HISTORICAL OVERVIEW: The prolific body of paintings and historical drawings created by William A. Coulter (1849-1936) is indelibly woven into the maritime history and development of San Francisco Bay. The life of this pivotal painter of ships and the sea was intertwined from its outset with the events that led to San Francisco's emergence as one of the world's premier centers of maritime activity. The timing of Coulter's birth occurred between two significant voyages, one in sail and one in steam, that began the massive ship migrations that shifted a major portion of the world's maritime endeavor to San Francisco and the new American west.

On March 7, 1849, the day the artist was born in County Antrim, Ireland the side-wheel steamer CALIFORNIA, credited with being first to arrive carrying passengers to the newly discovered gold fields, had been lying off the San Francisco waterfront for less than a week. Her arrival on February 28 marked the first regularly scheduled passenger service between New York and San Francisco. The steamer had departed New York on October 6, prior to the official announcement of the gold discovery. Upon reaching Panama, after a transit of Cape Horn, the vessel was greeted by a mob of gold seekers demanding passage north.

Two weeks after Coulter's birth, the March 20 arrival of the fast sailing bark JOHN W. CATER from New York after a 154 day passage, celebrated the first gold-rush sailing vessel to make the voyage around Cape Horn in response to the news of the gold strikes. Soon vessels from all over the world followed. While William Coulter was growing up in Ireland, the Pacific Coast's maritime commerce was developing in parallel half a world away. When these two forces met, the joining was well made.

■ Written problem 1 ■
Answer from the historical overview:
(a) In what county and country was William A. Coulter born?
(b) On what date did the steamer CALIFORNIA arrive at San Francisco?
(c) How many days did the JOHN W. CATER's passage from New York last?
■ Written problem 2 ■
Type out the part of the historical overview that begins with the words "On March 7, 1849, the" and ends with "demanding passage north.".
The records that follow the historical overview come from an unrelated source.

■ Information supplied ■
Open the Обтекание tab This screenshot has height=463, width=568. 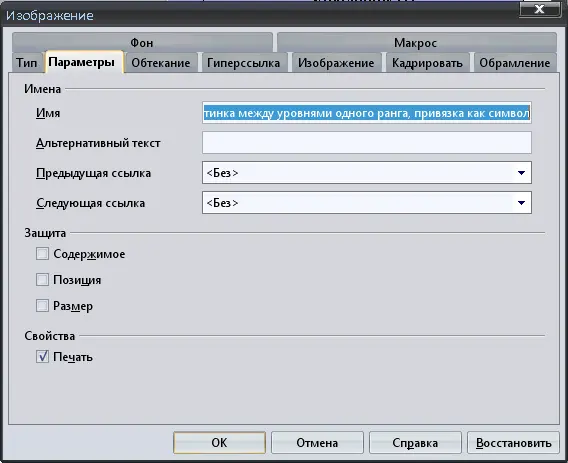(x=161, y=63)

* * *

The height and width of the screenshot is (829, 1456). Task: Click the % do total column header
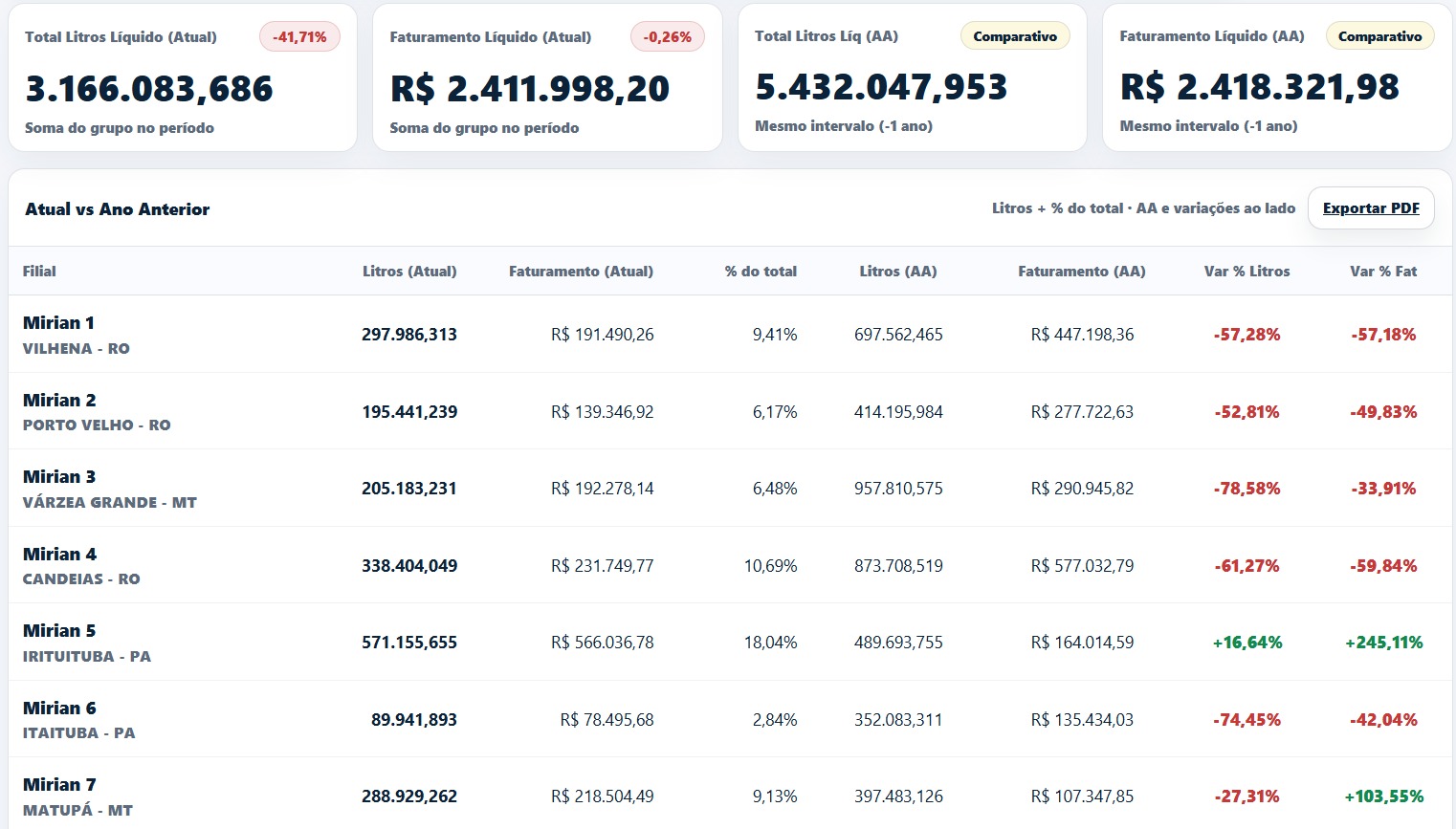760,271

■ Exercise output 1 ■
(a) County Antrim, Ireland
(b) February 28
(c) 154 days

■ Exercise output 2 ■
On March 7, 1849, the day the artist was born in County Antrim, Ireland the side-wheel steamer CALIFORNIA, credited with being first to arrive carrying passengers to the newly discovered gold fields, had been lying off the San Francisco waterfront for less than a week. Her arrival on February 28 marked the first regularly scheduled passenger service between New York and San Francisco. The steamer had departed New York on October 6, prior to the official announcement of the gold discovery. Upon reaching Panama, after a transit of Cape Horn, the vessel was greeted by a mob of gold seekers demanding passage north.